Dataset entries

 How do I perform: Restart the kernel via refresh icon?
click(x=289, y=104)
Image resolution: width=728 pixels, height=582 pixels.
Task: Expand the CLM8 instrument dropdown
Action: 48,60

- [What is required]: Retype every line above with nothing changed.

- [Reply to the exercise]:
 How do I perform: Restart the kernel via refresh icon?
click(x=289, y=104)
Image resolution: width=728 pixels, height=582 pixels.
Task: Expand the CLM8 instrument dropdown
Action: 48,60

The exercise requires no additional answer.